Quanto è forte la presenza dell'industria del tabacco nelle politiche del nostro paese? Troppo.
BERNA - La Svizzera si è guadagnata lo scorso anno un primato poco onorevole. Siamo saliti sul podio nell’ultimo Global Tobacco Industry Interference Index. Per la precisione siamo al secondo posto tra le nazioni dove è più alta l’ingerenza dell’industria del tabacco nella vita politica di un paese e quantifica gli sforzi messi in atto dai governi per contrastare l’influsso di quella che viene spesso additata come una lobby potentissima.
In fondo alla classifica - Questo stando alla classifica compilata dal Global Centre for Good Governance in Tobacco Control (GGTC). Si basa su 20 indicatori diversi. Il concetto di interferenza dell’industria del tabacco deriva dalla Convenzione Quadro per il Controllo del Tabacco, il primo trattato internazionale al mondo per la tutela della salute pubblica che riconosce i danni provocati dai prodotti del tabacco e dalle aziende che li fabbricano. Collezionando 92 sui 100 punti possibili, la Svizzera è al 79° e penultimo posto, peggio solo la Repubblica Dominicana (ultima con 96 punti su 100) e davanti al Giappone (88). Ai piedi del podio “negativo” l’Italia con 79 punti è sesta. All’estremo opposto, tra i Paesi che hanno protetto meglio le loro politiche dagli interessi del settore del tabacco, troviamo la Nuova Zelanda (30), il Regno Unito (32), la Francia (33). Anche se al primo posto assoluto c’è il Brunei Darussalam con un indice irrisorio di 15 punti.

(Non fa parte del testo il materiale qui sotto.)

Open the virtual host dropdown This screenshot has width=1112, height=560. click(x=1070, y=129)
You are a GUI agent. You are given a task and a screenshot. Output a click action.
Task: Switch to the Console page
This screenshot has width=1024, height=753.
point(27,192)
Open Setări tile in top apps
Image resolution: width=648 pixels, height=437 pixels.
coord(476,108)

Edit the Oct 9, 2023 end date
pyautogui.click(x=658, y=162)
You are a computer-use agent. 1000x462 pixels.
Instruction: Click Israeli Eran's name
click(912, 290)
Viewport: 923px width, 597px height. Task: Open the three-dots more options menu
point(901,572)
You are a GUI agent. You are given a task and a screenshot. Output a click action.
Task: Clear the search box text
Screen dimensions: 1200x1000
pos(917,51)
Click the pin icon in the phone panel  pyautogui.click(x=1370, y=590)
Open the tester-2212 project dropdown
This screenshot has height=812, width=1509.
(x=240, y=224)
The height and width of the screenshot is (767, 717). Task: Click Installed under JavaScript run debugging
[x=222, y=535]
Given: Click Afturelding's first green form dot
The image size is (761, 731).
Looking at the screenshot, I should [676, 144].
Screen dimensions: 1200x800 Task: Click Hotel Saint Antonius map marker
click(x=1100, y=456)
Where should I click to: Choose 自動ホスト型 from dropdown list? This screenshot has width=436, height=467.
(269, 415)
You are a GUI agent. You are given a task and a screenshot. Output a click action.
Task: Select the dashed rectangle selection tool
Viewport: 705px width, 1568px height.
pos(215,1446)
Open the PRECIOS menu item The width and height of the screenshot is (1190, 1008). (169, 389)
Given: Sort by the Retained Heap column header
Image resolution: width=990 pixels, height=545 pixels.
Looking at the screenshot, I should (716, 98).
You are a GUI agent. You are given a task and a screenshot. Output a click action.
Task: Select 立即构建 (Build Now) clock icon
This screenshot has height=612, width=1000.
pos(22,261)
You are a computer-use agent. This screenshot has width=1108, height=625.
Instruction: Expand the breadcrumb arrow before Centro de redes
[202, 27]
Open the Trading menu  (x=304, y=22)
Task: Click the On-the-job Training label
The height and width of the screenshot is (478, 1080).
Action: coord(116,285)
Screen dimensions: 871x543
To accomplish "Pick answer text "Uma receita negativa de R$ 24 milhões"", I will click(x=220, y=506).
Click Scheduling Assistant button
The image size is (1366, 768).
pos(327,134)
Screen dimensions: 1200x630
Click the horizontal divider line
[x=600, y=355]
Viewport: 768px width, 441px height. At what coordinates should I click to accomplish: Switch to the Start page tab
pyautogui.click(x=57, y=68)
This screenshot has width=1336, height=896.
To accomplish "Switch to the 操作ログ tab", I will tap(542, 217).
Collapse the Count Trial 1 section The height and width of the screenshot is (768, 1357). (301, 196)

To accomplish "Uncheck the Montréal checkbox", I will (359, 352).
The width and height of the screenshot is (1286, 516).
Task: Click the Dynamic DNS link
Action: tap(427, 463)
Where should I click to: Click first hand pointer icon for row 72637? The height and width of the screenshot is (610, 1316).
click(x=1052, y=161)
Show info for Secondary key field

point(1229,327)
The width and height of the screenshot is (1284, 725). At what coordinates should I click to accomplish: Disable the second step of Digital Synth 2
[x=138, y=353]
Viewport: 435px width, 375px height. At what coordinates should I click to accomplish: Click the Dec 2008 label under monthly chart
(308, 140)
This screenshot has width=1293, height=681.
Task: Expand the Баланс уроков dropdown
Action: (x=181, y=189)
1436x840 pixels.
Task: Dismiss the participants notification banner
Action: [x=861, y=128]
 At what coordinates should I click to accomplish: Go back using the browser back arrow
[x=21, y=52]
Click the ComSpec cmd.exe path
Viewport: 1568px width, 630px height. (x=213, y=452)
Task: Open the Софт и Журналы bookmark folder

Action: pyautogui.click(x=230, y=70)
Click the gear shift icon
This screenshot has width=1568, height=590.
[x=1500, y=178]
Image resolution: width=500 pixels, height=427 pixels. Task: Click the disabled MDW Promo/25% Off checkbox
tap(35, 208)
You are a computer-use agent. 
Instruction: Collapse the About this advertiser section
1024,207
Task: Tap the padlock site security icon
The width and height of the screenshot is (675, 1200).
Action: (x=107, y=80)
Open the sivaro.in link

Immediata la denuncia dell’associazione svizzera per la prevenzione del tabagismo: «La Svizzera si è lasciata sfuggire la possibilità di ratificare la Convenzione quadro per la lotta al tabagismo e le multinazionali continuano a trarre enormi vantaggi da una legislazione federale sul controllo del tabacco ridotta ai minimi termini: si pensi anche solo alla tassa sul tabacco, la cui aliquota è stata congelata nel 2013 e che permette di vendere sul nostro territorio prodotti da fumo senza incontrare praticamente alcun ostacolo».
Nuove strategie di “insediamento” del fumo - Sembrano lontani i tempi in cui la pubblicità delle sigarette era ovunque, sui cartelloni pubblicitari per strada, in tv con spot da sogni di viaggi in giro per il mondo, fino a essere onnipresenti nella Formula 1 e nel Motomondiale. Eppure le associazioni che combattano il fumo, le sigarette e i danni da essi arrecati alla salute, gravando sul sistema sanitario nazionale, lamentano nuove strategie di “insediamento” dell’industria del tabacco nella vita di tutti i giorni. Una varietà di nuovi prodotti (sigarette elettroniche, tabacco riscaldato e, in altri paesi, anche sacchetti di polvere di tabacco per uso orale) ampliano l’offerta di nicotina e tabacco in Svizzera e nel mondo.
Questo ha avuto una importante ripercussione sulle curve di diffusione dei prodotti da tabacco. Specie nei giovani. Per vedere l’effetto sull’iniziazione al fumo bisogna osservare soprattutto i giovani a cui si interessa l’imminente chiamata alle urne in Svizzera. L’ultimo rapporto ESPAD (sondaggio sulle scuole europee per uso di alcol e droghe) relativo al 2019 mostra che già prima dei 14 anni, i ragazzi possono essere agganciati a una sostanza che, spesso, li condizionerà per decine di anni a venire. Tra queste anche il tabacco. Nell’ultima decade, la riduzione del fumo di sigarette convenzionali è stata più che compensata dall’uso di sigarette elettroniche, per cui la frequenza complessiva di ragazzi che consumano prodotti contenenti nicotina sta aumentando.
Proteggere gli adolescenti, si vota il 13 febbraio
Il prossimo 13 febbraio si voterà a livello federale sull'iniziativa popolare per la «protezione dei fanciulli e degli adolescenti dalla pubblicità per il tabacco». Sarebbero vietate anche la promozione di questi prodotti e la sponsorizzazione di eventi da parte dell’industria del settore, mentre rimarrebbe possibile la pubblicità rivolta unicamente agli adulti. Secondo i promotori c’è forte correlazione tra pubblicità e l’età in cui si prende il vizio. Secondo le statistiche, a 15 anni, il 15% dei giovani fuma occasionalmente o regolarmente. A 17, quasi il 24%. Insomma, la maggior parte dei fumatori inizia prima di aver raggiunto la maggiore età, ha sostenuto il medico Alexander Möller, specialista per le malattie polmonari al Kinderspital - clinica pediatrica - di Zurigo.